Abstracts
Résumé
Les universitaires français, tout particulièrement l’historien René Rémond, ont longtemps nié la possibilité même de l’existence d’un fascisme français — et ce, en dépit de l’évidence que constitue le régime de Vichy — en arguant d’une « immunité » ou d’une « allergie » locale à cette idéologie d’importation. Des chercheurs étrangers, tout particulièrement l’Israélien Zeev Sternhell, ont au contraire démontré que, non seulement on trouve des idées « préfascistes » en France dès la fin du xixe siècle — et ce, émanant de grands noms comme Barrès, etc. —, mais encore ces idées seraient à la base même du fascisme italien et du nazisme allemand. Facteur aggravant : tous les anticonformistes des années 1930 (Emmanuel Mounier, notamment) auraient été « fascistes sans le savoir ». Une telle charge a bien évidemment suscité des réactions indignées en France.

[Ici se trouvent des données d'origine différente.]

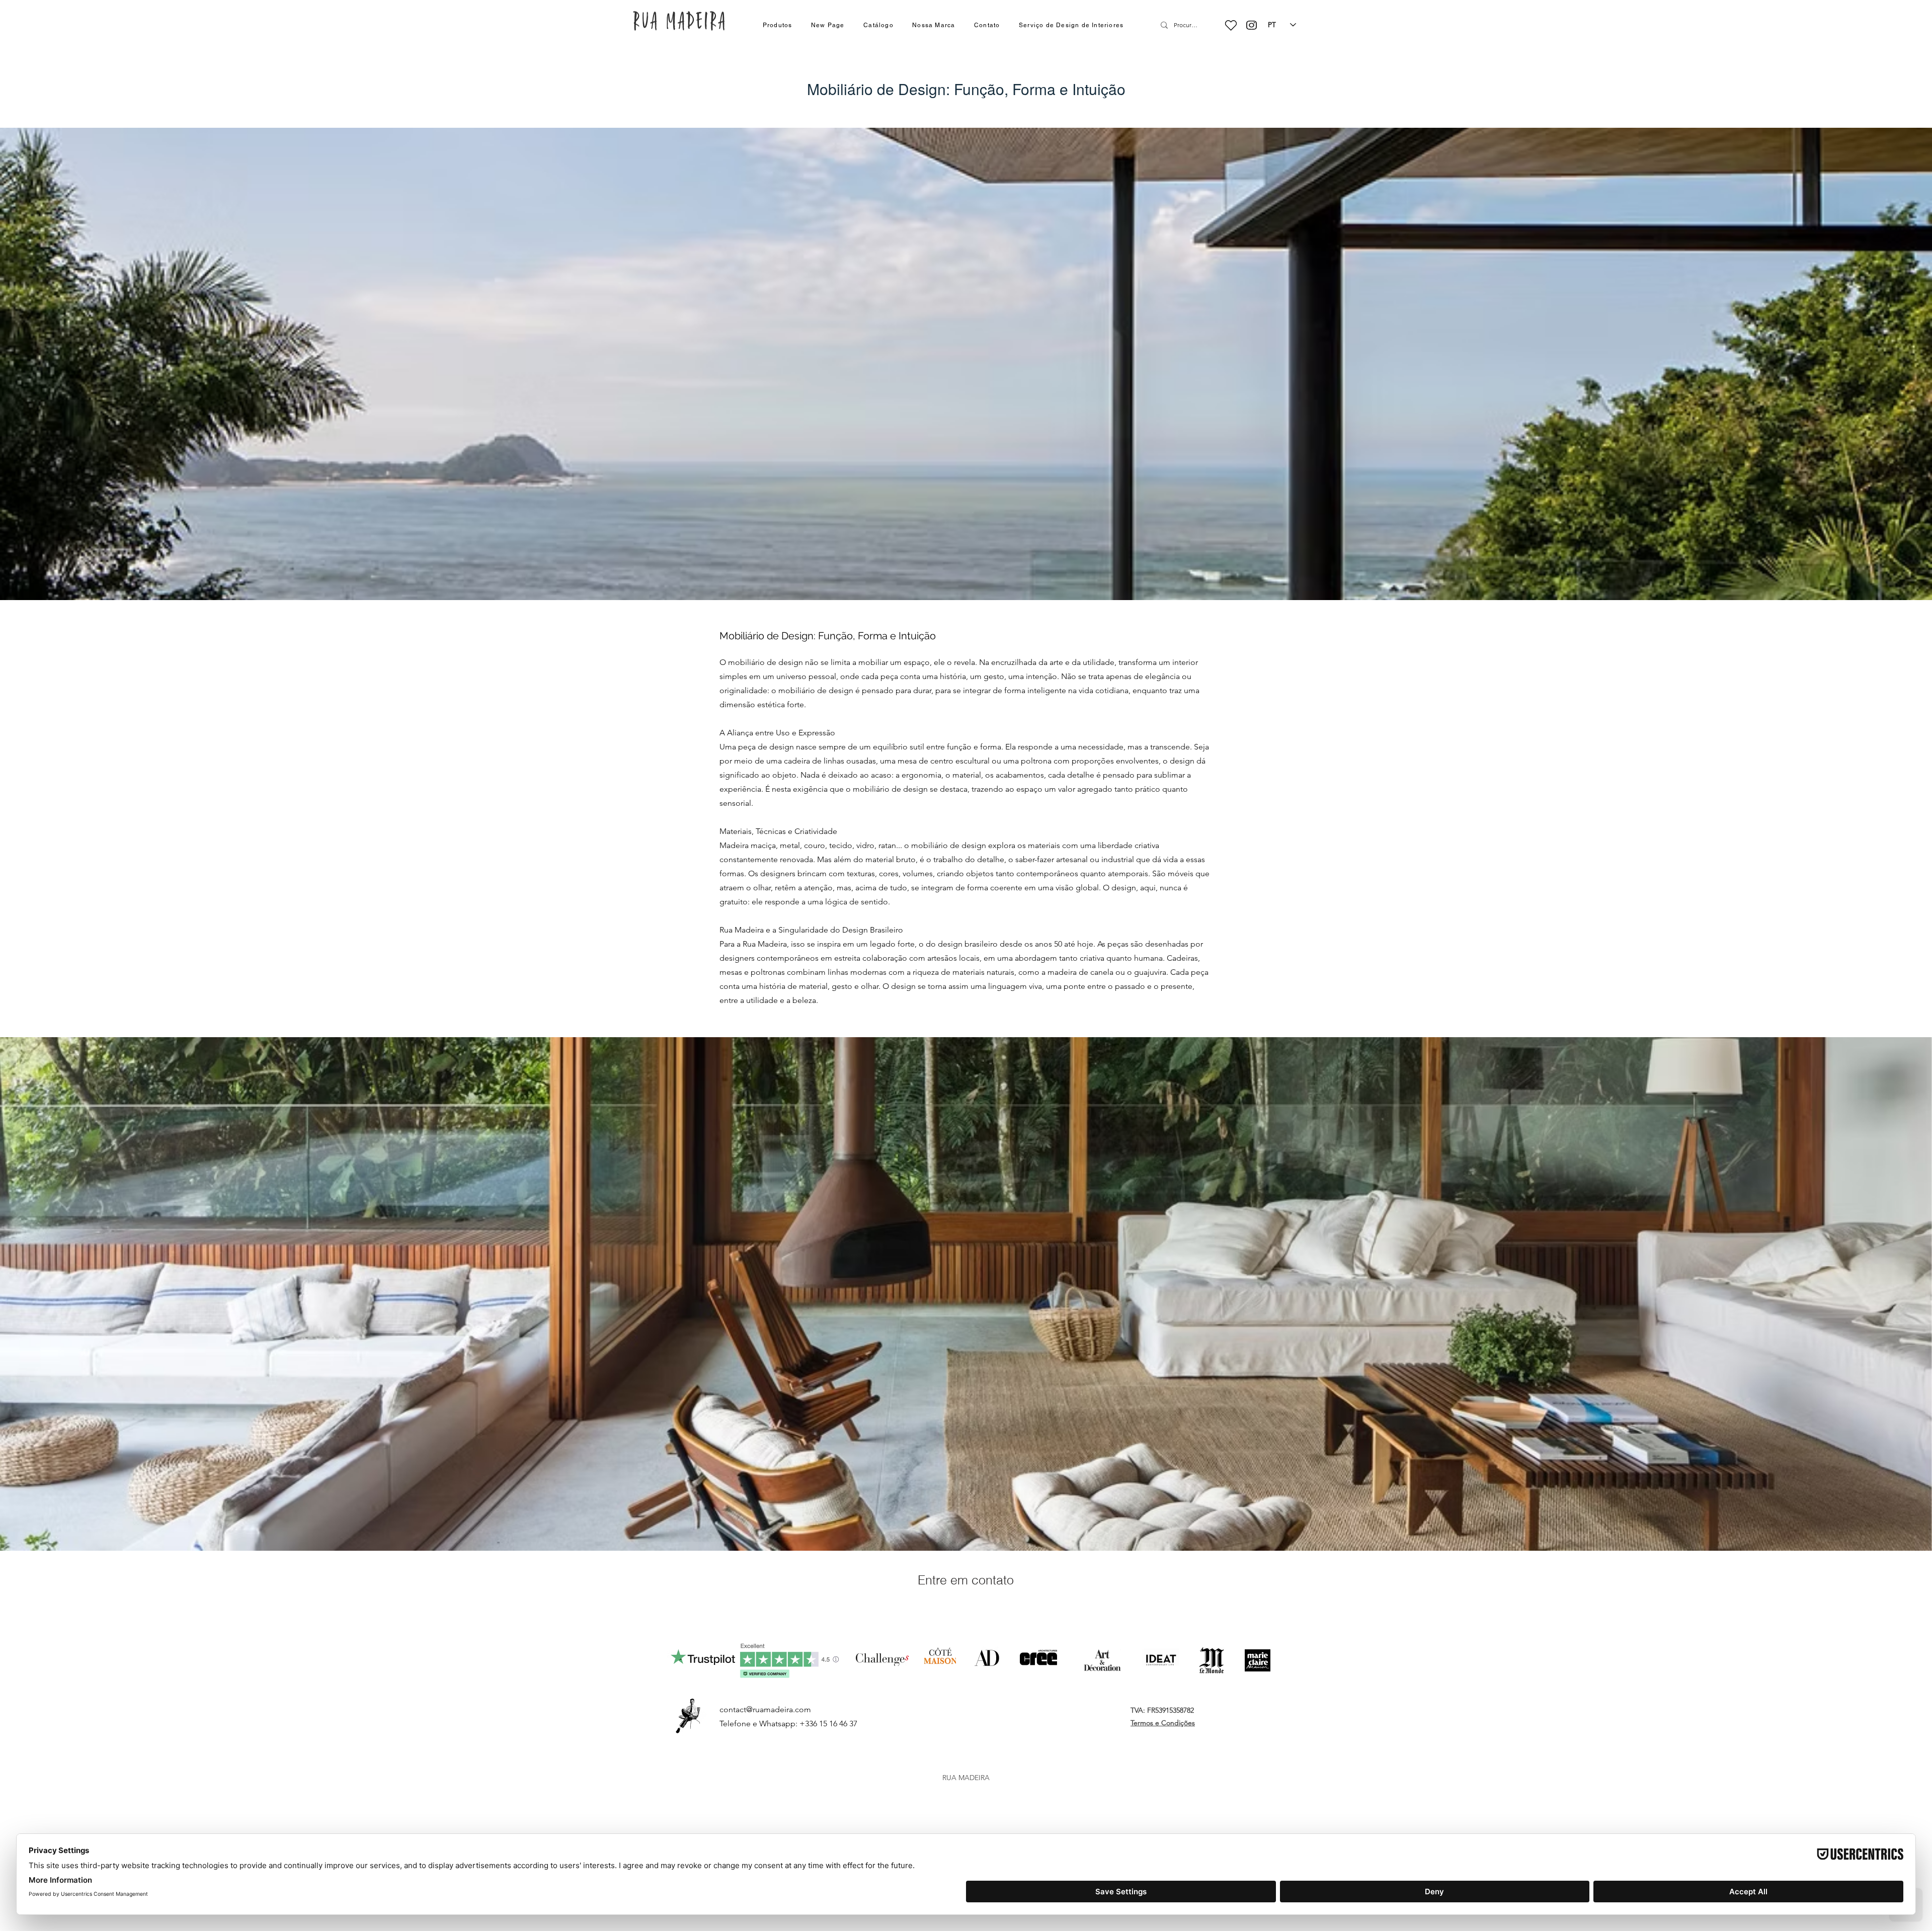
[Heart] (1231, 25)
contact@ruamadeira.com (765, 1709)
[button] (777, 26)
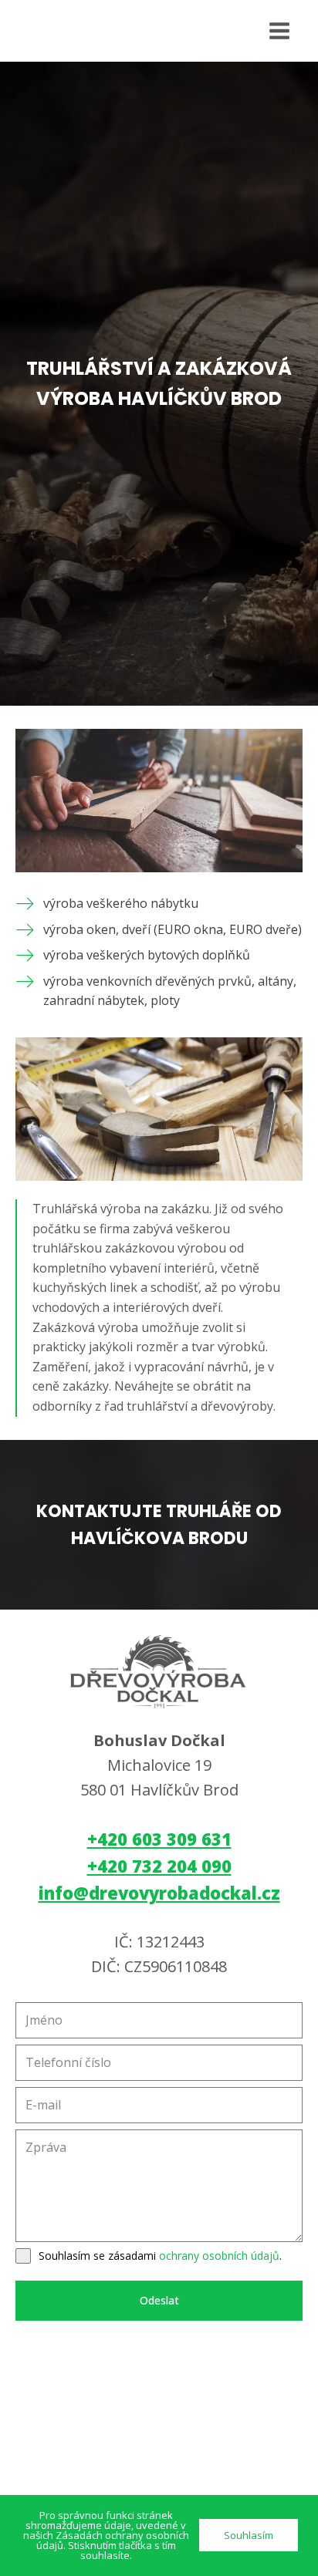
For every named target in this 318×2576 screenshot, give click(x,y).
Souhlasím (248, 2535)
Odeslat (159, 2300)
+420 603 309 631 (159, 1838)
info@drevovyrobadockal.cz (159, 1892)
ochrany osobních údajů (219, 2255)
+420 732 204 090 (159, 1865)
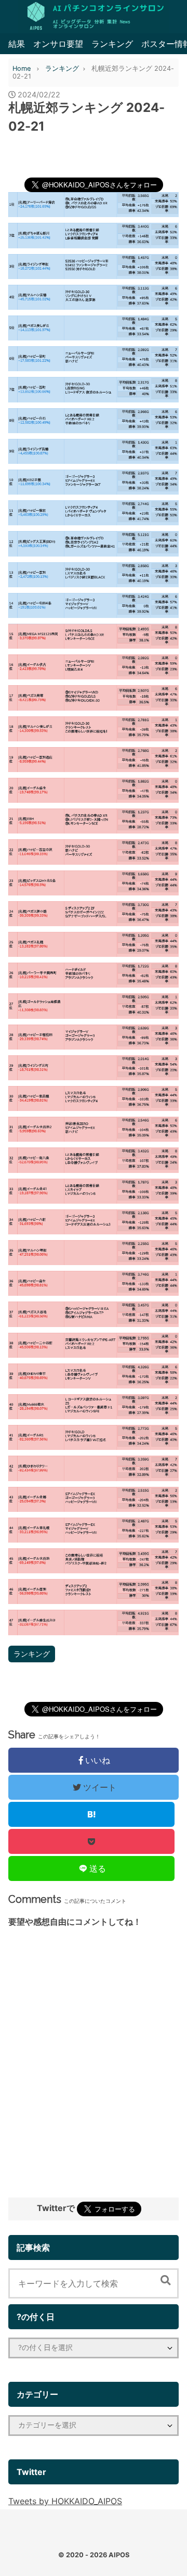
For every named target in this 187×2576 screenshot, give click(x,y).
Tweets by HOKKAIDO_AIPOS (65, 2501)
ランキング (112, 44)
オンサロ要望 (58, 44)
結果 (16, 44)
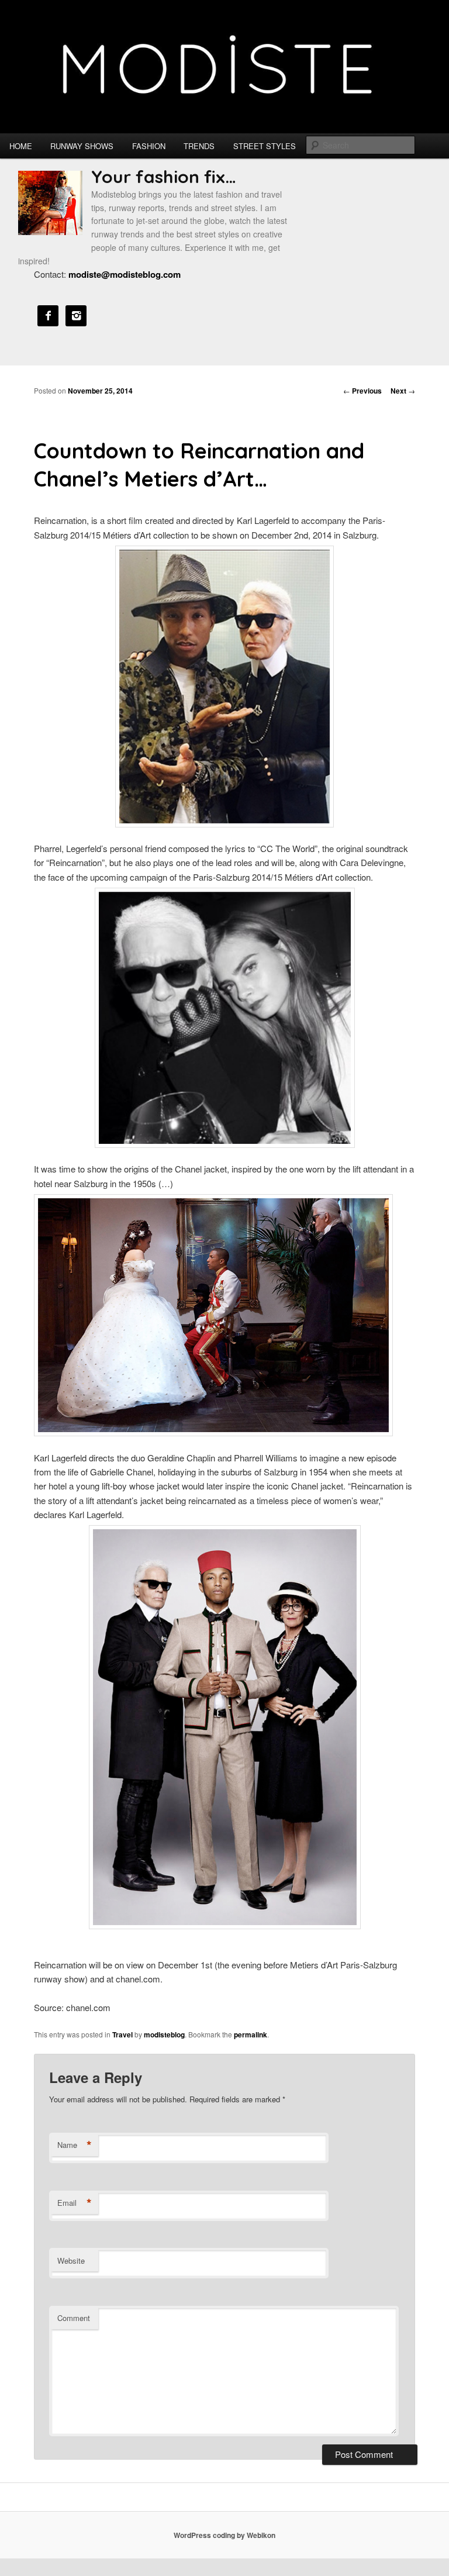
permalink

Cet article montre comment la polémique de longue durée est certes motivée par des questions d’honneur national et de dicible académique, mais relève surtout d’une incompréhension fondamentale entre histoire des faits et histoire des idées.
Abstract
French academics, particularly historian René Rémond, have long denied the very possibility of the existence of French fascism—despite the obvious example of the Vichy regime—on the grounds of a local “immunity” or “allergy” to this foreign ideology. Researchers abroad, particularly the Israeli Zeev Sternhell, have on the contrary shown that not only are there “pre-fascist” ideas in France since the late nineteenth century—stemming from famous authors like Barrès, etc.—but that these ideas are in fact the very foundation of Italian fascism and German nazism. Aggravating factor : all of the anti-conformists of the 1930s (Emmanuel Mounier, notably) would have been “fascists without knowing it.” Such a claim has obviously provoked indignant reactions in France. This article shows how this long-term controversy is certainly motivated by considerations of national honor and academic taboo, but stems primarily from a fundamental misunderstanding between a history of facts and a history of ideas.